The service of written notices and other papers, except original and final process, and except subpoenas, writs, etc., must 'be made on the attorney of a party, provided he has appeared by attorney. (Practice Act, Secs. 519, 523, 524.) Under certain specified circumstances the service of notices may be made through the mail. Service by mail may be made when the person making the service and the person on whom it is to be made reside in different places, between which there is a regular communication by mail. (Practice Act,¿3ec. 521.) The five hundred and twenty-second section of the Practice *184Act specifies with particularity the manner of service by mail, as follows: “In case of service by mail, the notice or other paper shall be. deposited in the Post Office, addressed to the person on whom it is to be served, at his place of residence, and the postage paid. In such case the time of service shall be increased' one day for every twenty-five miles distance between the place of deposit and the place of address; provided, that service in every case shall be deemed complete at the end of ninety days from the date of*ts deposit in the Post Office.”

The statute prescribes in detail what a party shall do in order to effect an appeal from a District Court to the Supreme Court. The notice of appeal must be filed and a copy served on the attorney for respondent, if he has an attorney; and then, to render the appeal effectual, the appellant must file an undertaking with sureties or deposit with the Clerk a certain sum of money within five days after the notice of appeal is filed. (Practice Act, Secs. 337 and 338.) It should appear in evidence from the record that the copy of the notice of appeal was served ; otherwise it cannot be intended this Court has any jurisdiction in the premises. (Franklin v. Reiner, 8 Cal. 340 ; Buffendeau v. Edmundson, 24 Cal. 94.)

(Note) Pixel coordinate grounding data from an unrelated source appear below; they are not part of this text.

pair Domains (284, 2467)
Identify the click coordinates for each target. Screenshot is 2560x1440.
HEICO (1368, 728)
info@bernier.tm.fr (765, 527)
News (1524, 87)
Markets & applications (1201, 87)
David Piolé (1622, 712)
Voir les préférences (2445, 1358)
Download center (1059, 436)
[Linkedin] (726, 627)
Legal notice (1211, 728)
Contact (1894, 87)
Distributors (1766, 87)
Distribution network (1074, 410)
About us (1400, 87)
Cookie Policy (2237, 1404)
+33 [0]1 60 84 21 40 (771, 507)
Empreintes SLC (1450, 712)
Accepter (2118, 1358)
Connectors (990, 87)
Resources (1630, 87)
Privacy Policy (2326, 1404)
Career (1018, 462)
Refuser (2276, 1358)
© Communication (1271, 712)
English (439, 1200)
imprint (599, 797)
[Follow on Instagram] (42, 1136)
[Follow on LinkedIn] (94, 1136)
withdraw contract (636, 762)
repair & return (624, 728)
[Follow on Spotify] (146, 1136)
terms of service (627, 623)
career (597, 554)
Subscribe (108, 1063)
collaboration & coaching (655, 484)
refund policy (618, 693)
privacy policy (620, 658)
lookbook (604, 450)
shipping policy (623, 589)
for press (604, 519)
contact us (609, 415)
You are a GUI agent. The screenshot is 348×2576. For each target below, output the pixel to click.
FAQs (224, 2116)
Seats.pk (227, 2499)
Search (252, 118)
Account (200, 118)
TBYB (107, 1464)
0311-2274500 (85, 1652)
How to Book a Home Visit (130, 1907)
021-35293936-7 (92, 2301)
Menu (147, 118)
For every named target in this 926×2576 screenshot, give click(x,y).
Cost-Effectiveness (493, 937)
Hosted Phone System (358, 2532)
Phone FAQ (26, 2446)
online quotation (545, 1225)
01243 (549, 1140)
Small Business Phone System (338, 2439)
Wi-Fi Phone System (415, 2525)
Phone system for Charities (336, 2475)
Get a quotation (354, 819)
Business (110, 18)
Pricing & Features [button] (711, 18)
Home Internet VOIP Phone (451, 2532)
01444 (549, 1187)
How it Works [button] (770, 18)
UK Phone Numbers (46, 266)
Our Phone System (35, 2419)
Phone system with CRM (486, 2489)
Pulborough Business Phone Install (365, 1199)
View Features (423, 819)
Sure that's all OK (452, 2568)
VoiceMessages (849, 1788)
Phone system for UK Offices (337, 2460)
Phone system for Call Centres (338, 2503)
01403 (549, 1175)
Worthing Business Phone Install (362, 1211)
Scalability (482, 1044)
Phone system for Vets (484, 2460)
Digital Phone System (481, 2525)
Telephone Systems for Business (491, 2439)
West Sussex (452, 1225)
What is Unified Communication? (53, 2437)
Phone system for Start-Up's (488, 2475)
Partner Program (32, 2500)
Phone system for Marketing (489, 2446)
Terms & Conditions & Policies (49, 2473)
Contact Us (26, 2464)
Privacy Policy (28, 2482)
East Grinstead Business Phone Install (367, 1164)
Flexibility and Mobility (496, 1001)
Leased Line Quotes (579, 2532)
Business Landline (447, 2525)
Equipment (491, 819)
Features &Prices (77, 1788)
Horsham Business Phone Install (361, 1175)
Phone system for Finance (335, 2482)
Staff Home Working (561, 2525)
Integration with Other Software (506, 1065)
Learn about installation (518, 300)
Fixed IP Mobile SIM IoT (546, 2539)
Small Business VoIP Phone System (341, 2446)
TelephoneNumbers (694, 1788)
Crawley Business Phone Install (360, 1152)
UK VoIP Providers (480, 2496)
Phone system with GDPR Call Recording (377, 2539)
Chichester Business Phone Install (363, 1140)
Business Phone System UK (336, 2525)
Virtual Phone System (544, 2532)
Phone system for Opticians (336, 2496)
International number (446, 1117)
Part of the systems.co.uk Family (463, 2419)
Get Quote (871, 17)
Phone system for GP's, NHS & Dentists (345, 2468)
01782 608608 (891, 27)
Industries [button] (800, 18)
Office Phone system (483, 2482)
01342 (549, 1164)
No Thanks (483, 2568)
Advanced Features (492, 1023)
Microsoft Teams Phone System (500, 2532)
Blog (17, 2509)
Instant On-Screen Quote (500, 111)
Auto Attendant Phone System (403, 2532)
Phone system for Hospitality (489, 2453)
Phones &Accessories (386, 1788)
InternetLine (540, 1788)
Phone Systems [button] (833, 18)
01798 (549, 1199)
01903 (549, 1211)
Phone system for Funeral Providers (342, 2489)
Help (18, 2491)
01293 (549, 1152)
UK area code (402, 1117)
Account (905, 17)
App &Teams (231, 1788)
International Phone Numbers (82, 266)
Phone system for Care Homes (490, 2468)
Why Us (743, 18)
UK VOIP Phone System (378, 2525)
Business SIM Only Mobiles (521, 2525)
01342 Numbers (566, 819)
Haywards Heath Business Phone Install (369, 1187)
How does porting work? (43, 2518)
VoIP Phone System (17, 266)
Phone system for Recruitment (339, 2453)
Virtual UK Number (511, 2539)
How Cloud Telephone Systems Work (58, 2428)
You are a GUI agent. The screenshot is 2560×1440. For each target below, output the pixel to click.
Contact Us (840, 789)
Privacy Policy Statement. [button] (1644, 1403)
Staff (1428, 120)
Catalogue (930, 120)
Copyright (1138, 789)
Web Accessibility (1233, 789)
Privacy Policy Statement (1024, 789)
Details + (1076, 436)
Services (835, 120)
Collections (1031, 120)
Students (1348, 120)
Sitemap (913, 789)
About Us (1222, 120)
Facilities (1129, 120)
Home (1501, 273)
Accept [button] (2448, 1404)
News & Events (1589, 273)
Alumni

Under the New York statute regulating the mode of serving notices and papers, which is the same as sections five hundred and twenty, five hundred and twenty-one, and five hundred and twenty-two of our Practice Act, the Courts of that State have uniformly held that a party relying upon a service by mail, or otherwise than by actual service on the proper person, must show a strict compliance with the requirements of the statute. (New York Code, Secs. 409, 410, 411; Bross v. Nicholson, 1 How. Pr. R. 158 ; Schenck v. McKie, Pr. R. 247 ; also, 1 Hill, 217, 218; 23 Wend. 677; Birdsall v. Taylor, 1 How. Pr. R. 89; Paddock v. Bebee, 2 Johns. Cas. 117.) It will be observed that by the five hundred and twenty-first section of the Practice Act, service by mail is good only where the persoij making the service and the person on whom it is to be made reside in different places, between which there is a *185regular communication by mail. The affidavit of Peckham does not show that there was a regular communication by mail between his place of residence and the place of the residence of the defendant’s attorneys, nor that there was any communication whatever by mail between the two places; and we cannot judicially know or intend that there was. The affidavit fails to show that the service attempted to be made was effectual. Where service is sought to be made by mail it should appear that the conditions on which its validity depends had existence; otherwise the evidence must be held insufficient to establish the fact of service.

The defendant’s counsel make another objection to the alleged service of a copy of the notice of appeal, which is that in no event could service be made on the attorneys of the defendant by depositing a copy of the notice in the Post Office at San José, because that was not the place of residence of the Attorney-General, who was the plaintiff’s attorney. We do not deem it necessary to examine this objection, inasmuch as the first considered disposes of the case.

We decide the objection of the defendant well taken, and order the case dismissed.